I was wondering if anyone could give me any tips on growing an apple tree from seed? The method I intend on taking at the moment is to ensure that the seeds are dry and pop them on a tray in the fridge for a month with damp paper over them.
The most efficient method would be to buy a tree from a garden centre, but I'd love to try this as an experiment as much as anything
Also, I live in North Yorkshire, which brings the problem of very thick, heavy soil with poor drainage characteristics and the intensely cold winters we have here! The current apple tree must be 50 years old and is only just on it's last legs so it must be a survivable environment!
Any ideas on any of the questions I'm pondering on would be very much appreciated!
Hi James! What a fun way to grow apples! Be aware though, that the tree you grow may only produce crab apples, or tasteless, inedible apples. The variety is very unlikely to resemble variety the pip came from. But it's a great way to grow apples, and who knows, you might grow a brand new type.
But if you want to give it a go, just save the seed from an apple and sow them in a pot in spring. Keep repotting whenever the pots becaome root-bound, until you're ready to plant it in the ground. It should take around six to seven years before the tree fruits, when you'll find out if the experiment was worth it or not!

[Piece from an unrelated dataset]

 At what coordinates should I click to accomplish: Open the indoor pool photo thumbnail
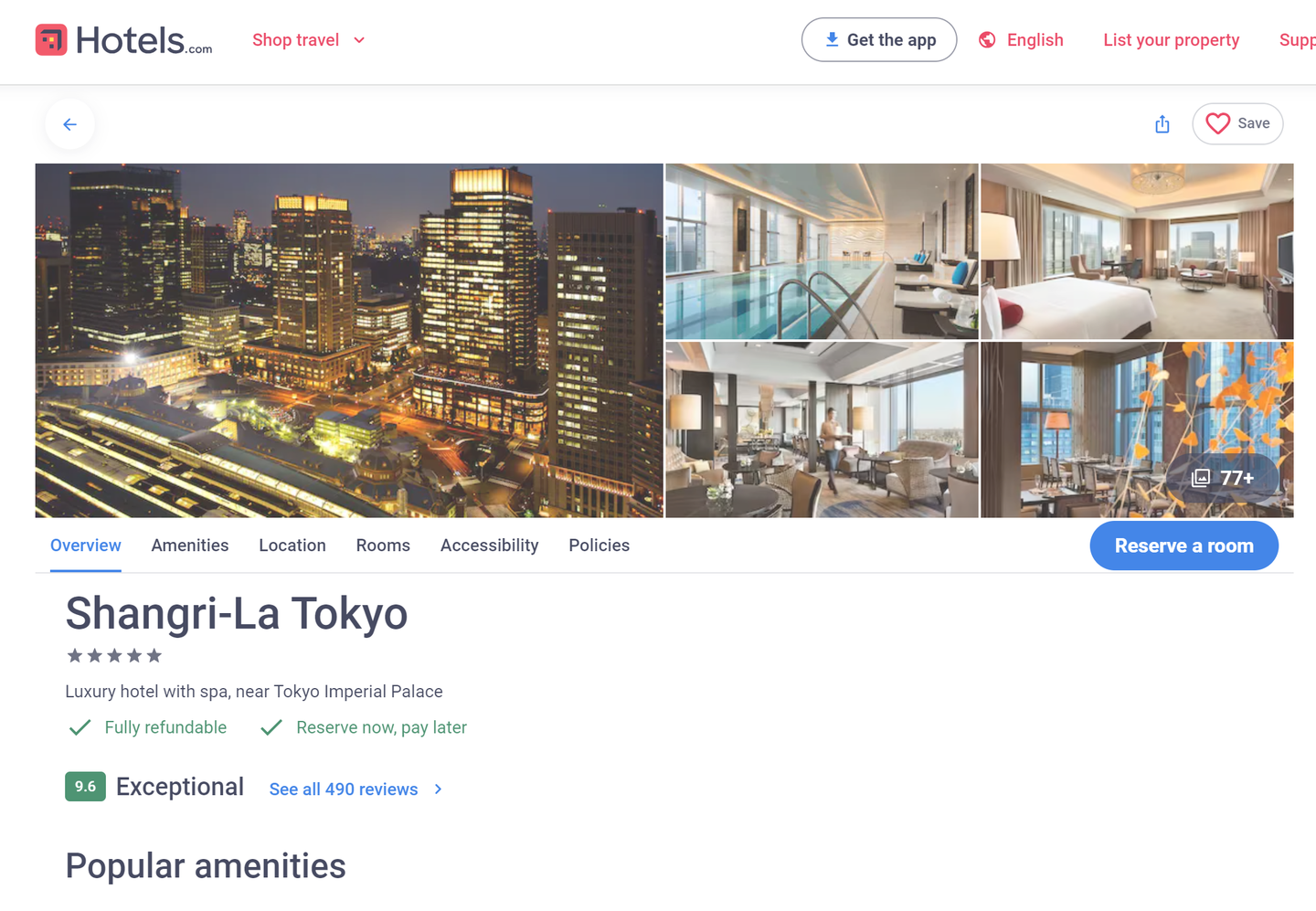(821, 251)
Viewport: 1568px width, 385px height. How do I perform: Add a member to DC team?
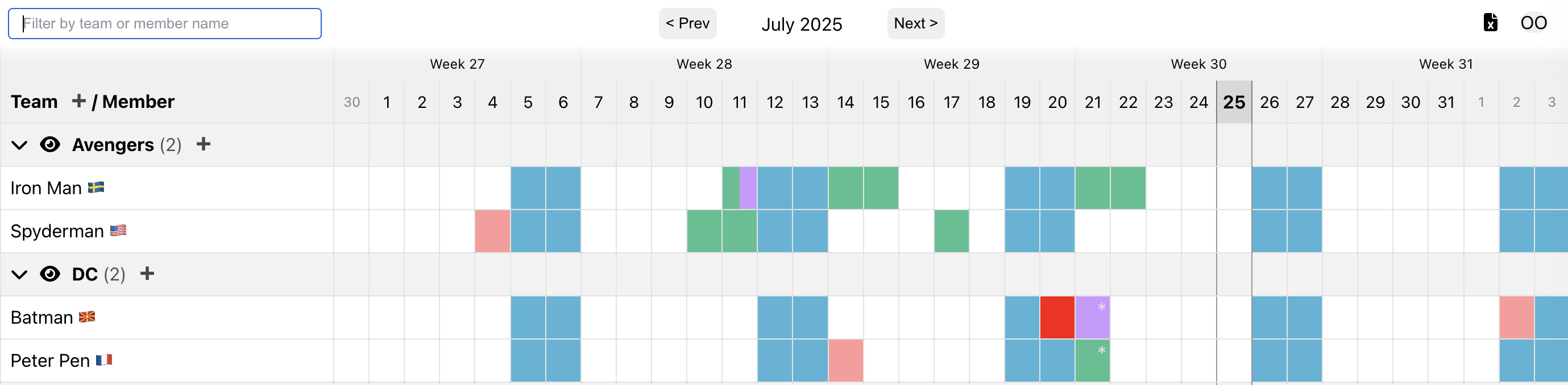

crab apples are good for wild life though
my son has grown an apple tree which is now 13years old and 10ft tall but has never produced a flower. Ive been told it may produce in time. my son is 20 now so maybe in time for his children one day
I grew an apple from a pip 25 years ago. It fruited after about 15 years, and now produces a good crop of small apples annually. I keep mine in a very large pot, and it has had no trouble surviving North Yorks winters.
This year, I have grown about a dozen small apple trees from seed (via the fridge, as you say) which I originally planned to use as rootstock for more reliable cutting/grafting in a few years time. Trouble is, I'm not sure how big they may get as they came from a standard sized tree. I've also grown three quince trees from seed which I believe are more likely to 'come true' (Vranja) than apples would but I'm not sure if that's the case.
Okay question from New Zealand. Hav an appltree that is atacked by amaggots big time. I have put up codfly traps and and sprayed it with Neem oil. That didn't work. I heard somethng about tying rags around the base sorked in detergent is there any merit in that?
Dear Greenfingersnot, (Having just typed your name it has an unfortunate ring about it)
Are you saying that you are in New Zealand at the moment ( or your apple tree is)?
We have enough trouble with trying to sort out our own dear British pests without trying to save the folks' trees half way round the world. Are there no Kiwi forums that could help you?
Best wishes (and buy a hankie!)
You are unlikely to get a decent apple from a random seed, but having said that Bramley Seedling is just that - a seedling, so it is possible.